Our Rita Ferrone has a post at Commonweal, “What’s Behind the Door,” based on Rob Mickens’ recent piece in The Tablet, on the procedural (ecclesiological) problems in the new translation. Go check it out at Commonweal and join the conversation there.
The Tablet piece requires subscription so I won’t comment further on it, except to lift a few choice quotations used by Mickens. Here’s Paul VI in 1969: “From now on the vernacular, not Latin, will be the principal language of the Mass.”
And do you know who it was who spoke of “decentralization of the liturgical decision-making” and called it a “fundamental innovation?” And wrote, “The formulation of liturgical laws for their own region is now, within limits, the responsibility of the various conferences of bishops. And this is not by delegation from the Holy See, but by virtue of their own independent authority”? And this: “Perhaps one could say that this small paragraph [ed. SC 36], which for the first time assigns to the conferences of bishops their own canonical authority, has more significance for the theology of the episcopacy and for the long desired strengthening of episcopal power than anything in the Constitution on the Church, Lumen Gentium, itself”?
Yup. Fr. Joseph Ratzinger, now Pope Benedict XVI. How times change. It is on his watch that the retranslated English Missal was approved – by a central office which arrogated all authority to itself and rolled over bishops’ conferences. Oh well.
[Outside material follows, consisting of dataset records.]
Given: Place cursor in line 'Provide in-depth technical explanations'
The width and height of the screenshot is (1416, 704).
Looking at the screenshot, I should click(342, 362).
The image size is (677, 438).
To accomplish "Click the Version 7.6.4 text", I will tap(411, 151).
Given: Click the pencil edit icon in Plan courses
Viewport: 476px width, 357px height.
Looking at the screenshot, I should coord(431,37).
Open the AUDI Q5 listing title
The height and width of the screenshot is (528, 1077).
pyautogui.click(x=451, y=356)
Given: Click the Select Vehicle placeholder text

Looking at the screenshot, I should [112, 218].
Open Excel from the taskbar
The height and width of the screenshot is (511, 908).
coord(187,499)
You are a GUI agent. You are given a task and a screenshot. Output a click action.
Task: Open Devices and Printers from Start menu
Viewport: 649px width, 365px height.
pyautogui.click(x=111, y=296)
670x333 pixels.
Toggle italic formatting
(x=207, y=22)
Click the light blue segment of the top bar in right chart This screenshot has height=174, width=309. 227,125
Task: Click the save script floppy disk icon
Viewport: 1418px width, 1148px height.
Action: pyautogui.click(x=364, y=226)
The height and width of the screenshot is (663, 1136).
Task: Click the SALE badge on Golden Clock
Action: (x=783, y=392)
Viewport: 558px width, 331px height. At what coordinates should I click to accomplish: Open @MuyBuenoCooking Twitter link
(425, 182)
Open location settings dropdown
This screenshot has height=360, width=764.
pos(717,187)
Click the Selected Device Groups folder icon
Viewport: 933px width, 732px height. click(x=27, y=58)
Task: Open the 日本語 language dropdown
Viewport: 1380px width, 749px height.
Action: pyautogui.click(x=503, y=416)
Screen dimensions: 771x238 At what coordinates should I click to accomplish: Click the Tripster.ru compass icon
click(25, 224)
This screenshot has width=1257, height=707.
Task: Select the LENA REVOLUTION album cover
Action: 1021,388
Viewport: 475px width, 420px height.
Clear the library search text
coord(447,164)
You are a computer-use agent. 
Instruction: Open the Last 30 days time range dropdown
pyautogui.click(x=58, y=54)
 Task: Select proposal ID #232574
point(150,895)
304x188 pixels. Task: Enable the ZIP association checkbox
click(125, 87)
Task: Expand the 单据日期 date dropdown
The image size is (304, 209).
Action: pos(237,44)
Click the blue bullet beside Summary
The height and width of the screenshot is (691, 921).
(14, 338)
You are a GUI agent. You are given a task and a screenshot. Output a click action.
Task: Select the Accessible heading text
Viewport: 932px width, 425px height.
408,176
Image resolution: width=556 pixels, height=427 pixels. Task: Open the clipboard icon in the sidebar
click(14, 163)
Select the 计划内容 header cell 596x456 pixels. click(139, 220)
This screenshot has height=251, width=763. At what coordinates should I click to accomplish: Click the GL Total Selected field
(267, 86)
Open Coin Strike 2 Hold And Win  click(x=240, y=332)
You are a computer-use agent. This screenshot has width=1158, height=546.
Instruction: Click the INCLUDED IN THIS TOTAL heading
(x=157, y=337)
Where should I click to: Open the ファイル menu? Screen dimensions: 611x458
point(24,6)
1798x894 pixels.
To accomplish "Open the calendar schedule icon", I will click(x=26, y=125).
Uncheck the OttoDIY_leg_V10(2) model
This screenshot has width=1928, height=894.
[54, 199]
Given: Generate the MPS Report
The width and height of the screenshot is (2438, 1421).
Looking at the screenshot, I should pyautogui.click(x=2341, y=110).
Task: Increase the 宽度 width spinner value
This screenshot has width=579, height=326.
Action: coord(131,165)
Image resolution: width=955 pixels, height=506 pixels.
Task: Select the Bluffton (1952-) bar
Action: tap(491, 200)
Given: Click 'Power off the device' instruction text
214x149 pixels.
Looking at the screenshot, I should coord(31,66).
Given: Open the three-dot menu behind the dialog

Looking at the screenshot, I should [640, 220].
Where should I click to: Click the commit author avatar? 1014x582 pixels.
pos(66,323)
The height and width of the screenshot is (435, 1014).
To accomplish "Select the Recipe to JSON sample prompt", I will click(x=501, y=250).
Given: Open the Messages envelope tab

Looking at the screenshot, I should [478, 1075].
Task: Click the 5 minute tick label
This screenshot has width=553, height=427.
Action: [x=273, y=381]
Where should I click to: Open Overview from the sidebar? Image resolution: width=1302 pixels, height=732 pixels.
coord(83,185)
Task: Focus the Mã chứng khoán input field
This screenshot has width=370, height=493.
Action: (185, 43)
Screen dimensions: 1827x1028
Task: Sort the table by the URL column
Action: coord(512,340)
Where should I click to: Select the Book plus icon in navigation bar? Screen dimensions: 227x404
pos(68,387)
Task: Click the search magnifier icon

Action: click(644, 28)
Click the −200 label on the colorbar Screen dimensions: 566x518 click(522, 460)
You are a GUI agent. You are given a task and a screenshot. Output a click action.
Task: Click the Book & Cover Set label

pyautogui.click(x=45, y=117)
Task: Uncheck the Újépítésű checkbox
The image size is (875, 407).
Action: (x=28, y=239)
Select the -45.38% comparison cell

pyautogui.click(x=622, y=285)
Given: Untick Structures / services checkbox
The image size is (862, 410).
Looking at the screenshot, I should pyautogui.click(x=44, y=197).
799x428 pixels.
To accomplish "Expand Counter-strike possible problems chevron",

Oh, I can’t resist. Here’s a bit more. The same issue of The Tablet has a piece by Alan Griffiths on the problems in the new translation of the Easter prefaces. Did you know that profusis is mistranslated in every one of them? And praedicare? Oh well, these Prefaces are used only for 50 days, and it’s only Easter season.
Griffiths concludes: “It could be argued that this translation makes a caricature of the text. It is hardly the faithful translation insisted on in Liturgiam authenticam. It must therefore call into question the competence of the Vatican editorial process.” Ouch.